Nozze negate in punto di morte: respinto il ricorso del Comune

La Corte d’appello di Milano conferma i 214mila euro di risarcimento alla vedova

Sandro Frara con la sua  amatissima chitarra

Sandro Frara con la sua amatissima chitarra

Lecco, 31 maggio 2017 - La Corte d'Appello di Milano ha ritenuto inammissibile il ricorso presentato dal Comune di Lecco. La seconda sezione ha di fatto confermato la sentenza emessa in primo grado nella quale il Tribunale di Lecco aveva condannato Palazzo Bovara a risarcire con 214mila euro i familiari di Sandro Frara il quale tre anni fa in punto di morte aveva deciso di sposare Ginevra, la compagna di una vita. Un sigillo d'amore dopo ventiquattro anni passati insieme, un’unione dalla quale sono nati due figli, Simone e Davide. Invece alla fine Sandro se n’era andato sapendo che non avrebbe potuto garantire un futuro a Ginevra e ai suoi figli perché quel matrimonio non è mai stato celebrato. Frara è morto senza poter coronare il suo sogno, un matrimonio mai celebrato a causa un mix di incomprensioni, poca sensibilità e la tipica rigidità delle procedure burocratiche.

Un comportamento omissivo condannato in primo grado dai giudici del tribunale di Lecco con una sentenza, che i giudici della seconda sezione della Corte d’Appello di Milano peraltro avevano già reso esecutiva. Ieri il sigillo con il respingimento del ricorso del Comune, condannato anche al pagamento delle spese processuali. «Nella sentenza - spiega l’avvocato Raffaella Gianola, legale dei familiari di Frara - si continua a riconoscere assolutamente illegittimo il fatto che lungaggini burocratiche abbiano impedito la celebrazione di un matrimonio connotato solo da requisiti di urgenza». In soldoni: si doveva fare in fretta come prevede appunto la fattispecie del matrimonio “in punto di morte” e invece ancora una volta ha prevalso la macchinosità.

 La vicenda fa venire i brividi perché parla di affetti e morte risale al marzo 2014 quando Sandro Frara, 54 anni, viene ricoverato d’urgenza all’ospedale di Lecco per una grave disfunzione cardiaca. Disteso sul letto e in attesa di un intervento chirurgico delicatissimo, è in pericolo di vita: se ne rendono conto sia lui che i familiari. E allora con Ginevra decidono di avvalersi del matrimonio in pericolo di vita, un rito speciale previsto dal codice che dà la possibilità di saltare le formalità e normali procedure burocratiche.

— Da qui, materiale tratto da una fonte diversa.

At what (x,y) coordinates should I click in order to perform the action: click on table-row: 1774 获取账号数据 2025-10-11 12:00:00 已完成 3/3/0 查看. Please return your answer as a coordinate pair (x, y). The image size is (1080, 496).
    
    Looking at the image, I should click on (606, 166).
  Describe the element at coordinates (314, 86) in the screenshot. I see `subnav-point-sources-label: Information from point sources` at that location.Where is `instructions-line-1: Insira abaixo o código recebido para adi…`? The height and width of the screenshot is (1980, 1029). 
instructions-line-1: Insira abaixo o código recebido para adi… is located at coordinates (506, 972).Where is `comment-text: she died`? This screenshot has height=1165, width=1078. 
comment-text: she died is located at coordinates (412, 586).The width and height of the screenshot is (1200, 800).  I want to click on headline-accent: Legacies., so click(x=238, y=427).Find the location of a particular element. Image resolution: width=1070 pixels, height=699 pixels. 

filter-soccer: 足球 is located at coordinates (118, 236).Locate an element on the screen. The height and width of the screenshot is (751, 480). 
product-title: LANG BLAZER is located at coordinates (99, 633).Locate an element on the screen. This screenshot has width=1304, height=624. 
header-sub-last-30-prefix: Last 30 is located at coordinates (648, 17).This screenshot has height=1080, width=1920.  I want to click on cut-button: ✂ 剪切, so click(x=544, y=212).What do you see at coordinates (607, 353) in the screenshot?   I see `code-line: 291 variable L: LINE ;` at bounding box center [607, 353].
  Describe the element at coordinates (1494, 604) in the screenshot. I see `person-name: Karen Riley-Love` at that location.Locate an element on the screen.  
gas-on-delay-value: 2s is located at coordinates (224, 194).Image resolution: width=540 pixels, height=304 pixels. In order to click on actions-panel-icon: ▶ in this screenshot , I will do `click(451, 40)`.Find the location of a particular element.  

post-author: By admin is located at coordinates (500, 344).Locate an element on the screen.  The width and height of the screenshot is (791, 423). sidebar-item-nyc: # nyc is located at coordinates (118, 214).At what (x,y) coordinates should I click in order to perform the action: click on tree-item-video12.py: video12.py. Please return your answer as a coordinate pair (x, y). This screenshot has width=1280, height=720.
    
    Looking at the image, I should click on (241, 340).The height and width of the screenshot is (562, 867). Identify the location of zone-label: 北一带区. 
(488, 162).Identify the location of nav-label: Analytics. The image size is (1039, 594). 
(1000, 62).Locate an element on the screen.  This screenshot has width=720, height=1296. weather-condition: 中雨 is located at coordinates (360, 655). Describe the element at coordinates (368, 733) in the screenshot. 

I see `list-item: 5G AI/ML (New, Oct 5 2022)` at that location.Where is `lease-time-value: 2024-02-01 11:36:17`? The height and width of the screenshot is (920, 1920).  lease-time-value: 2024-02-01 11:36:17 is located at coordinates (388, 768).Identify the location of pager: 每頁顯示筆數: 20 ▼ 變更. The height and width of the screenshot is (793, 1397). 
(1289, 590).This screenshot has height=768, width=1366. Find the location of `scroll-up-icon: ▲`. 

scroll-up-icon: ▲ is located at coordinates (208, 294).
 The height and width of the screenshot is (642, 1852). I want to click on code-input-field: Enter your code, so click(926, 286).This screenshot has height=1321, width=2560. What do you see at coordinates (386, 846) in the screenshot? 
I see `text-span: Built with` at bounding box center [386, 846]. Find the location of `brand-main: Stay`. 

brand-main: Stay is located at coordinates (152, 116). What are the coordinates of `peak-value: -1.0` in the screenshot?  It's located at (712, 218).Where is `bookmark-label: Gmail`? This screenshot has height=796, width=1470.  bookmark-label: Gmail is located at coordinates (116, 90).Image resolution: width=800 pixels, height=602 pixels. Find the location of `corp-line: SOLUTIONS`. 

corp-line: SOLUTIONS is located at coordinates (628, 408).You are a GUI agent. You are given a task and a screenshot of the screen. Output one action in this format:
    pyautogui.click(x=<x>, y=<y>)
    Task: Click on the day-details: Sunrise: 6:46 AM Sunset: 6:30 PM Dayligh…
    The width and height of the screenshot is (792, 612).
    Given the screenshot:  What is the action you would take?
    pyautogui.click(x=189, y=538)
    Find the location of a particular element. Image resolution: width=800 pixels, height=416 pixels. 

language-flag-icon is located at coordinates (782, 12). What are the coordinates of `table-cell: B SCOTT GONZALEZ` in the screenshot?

Il racconto delle ore successive è al contrario un susseguirsi di aggrovigliamenti e complicazioni con protagonisti da una parte Ginevra e dall’altra l’ufficio Anagrafe del Comune di Lecco, a cui la donna si rivolge.

Vengono chiesti i documenti, fotocopie, e poi ancora altri documenti, e infine - come se non bastasse - un certificato con cui si attesti che Sandro è in pericolo di vita «quando in realtà è la legge che impone al funzionario e al segretario comunale - fa notare l’avvocato Gianola - di verificare capacità di volere e pericolo di vita, come di fatto ha spiegato il giudice nella sua sentenza». Così Sandro muore senza aver esaudito il suo ultimo desiderio. Il Comune si Lecco sta comunque valutando un eventuale ricorso in Cassazione.